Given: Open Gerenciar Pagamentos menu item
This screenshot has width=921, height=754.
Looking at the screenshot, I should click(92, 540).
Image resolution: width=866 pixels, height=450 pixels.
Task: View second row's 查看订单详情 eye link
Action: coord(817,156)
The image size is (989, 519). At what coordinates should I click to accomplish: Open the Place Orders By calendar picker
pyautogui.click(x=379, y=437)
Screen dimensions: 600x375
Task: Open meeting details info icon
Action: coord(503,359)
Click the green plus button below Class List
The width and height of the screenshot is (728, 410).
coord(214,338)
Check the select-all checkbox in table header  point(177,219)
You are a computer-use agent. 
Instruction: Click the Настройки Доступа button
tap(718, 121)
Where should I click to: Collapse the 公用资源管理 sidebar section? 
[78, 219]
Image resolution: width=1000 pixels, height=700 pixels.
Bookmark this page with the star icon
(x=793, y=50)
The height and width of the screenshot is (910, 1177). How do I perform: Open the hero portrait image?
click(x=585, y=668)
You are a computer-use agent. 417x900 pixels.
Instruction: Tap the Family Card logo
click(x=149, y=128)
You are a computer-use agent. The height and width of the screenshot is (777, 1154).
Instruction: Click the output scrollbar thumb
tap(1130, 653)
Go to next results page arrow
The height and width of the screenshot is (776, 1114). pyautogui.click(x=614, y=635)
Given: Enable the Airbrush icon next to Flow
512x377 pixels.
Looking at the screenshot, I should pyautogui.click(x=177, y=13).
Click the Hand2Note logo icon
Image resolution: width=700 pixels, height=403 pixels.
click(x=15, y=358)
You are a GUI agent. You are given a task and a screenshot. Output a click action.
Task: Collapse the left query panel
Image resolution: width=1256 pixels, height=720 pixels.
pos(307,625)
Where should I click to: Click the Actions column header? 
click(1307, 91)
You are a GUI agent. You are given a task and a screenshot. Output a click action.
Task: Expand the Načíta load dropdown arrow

□ □ □ □ □ □ □

# Task brief:
Print all entries again, exactly.

# Answer space:
Given: Open Gerenciar Pagamentos menu item
This screenshot has width=921, height=754.
Looking at the screenshot, I should click(92, 540).
Image resolution: width=866 pixels, height=450 pixels.
Task: View second row's 查看订单详情 eye link
Action: coord(817,156)
The image size is (989, 519). At what coordinates should I click to accomplish: Open the Place Orders By calendar picker
pyautogui.click(x=379, y=437)
Screen dimensions: 600x375
Task: Open meeting details info icon
Action: coord(503,359)
Click the green plus button below Class List
The width and height of the screenshot is (728, 410).
coord(214,338)
Check the select-all checkbox in table header  point(177,219)
You are a computer-use agent. 
Instruction: Click the Настройки Доступа button
tap(718, 121)
Where should I click to: Collapse the 公用资源管理 sidebar section? 
[78, 219]
Image resolution: width=1000 pixels, height=700 pixels.
Bookmark this page with the star icon
(x=793, y=50)
The height and width of the screenshot is (910, 1177). How do I perform: Open the hero portrait image?
click(x=585, y=668)
You are a computer-use agent. 417x900 pixels.
Instruction: Tap the Family Card logo
click(x=149, y=128)
You are a computer-use agent. The height and width of the screenshot is (777, 1154).
Instruction: Click the output scrollbar thumb
tap(1130, 653)
Go to next results page arrow
The height and width of the screenshot is (776, 1114). pyautogui.click(x=614, y=635)
Given: Enable the Airbrush icon next to Flow
512x377 pixels.
Looking at the screenshot, I should pyautogui.click(x=177, y=13).
Click the Hand2Note logo icon
Image resolution: width=700 pixels, height=403 pixels.
click(x=15, y=358)
You are a GUI agent. You are given a task and a screenshot. Output a click action.
Task: Collapse the left query panel
Image resolution: width=1256 pixels, height=720 pixels.
pos(307,625)
Where should I click to: Click the Actions column header? 
click(1307, 91)
You are a GUI agent. You are given a task and a screenshot. Output a click action.
Task: Expand the Načíta load dropdown arrow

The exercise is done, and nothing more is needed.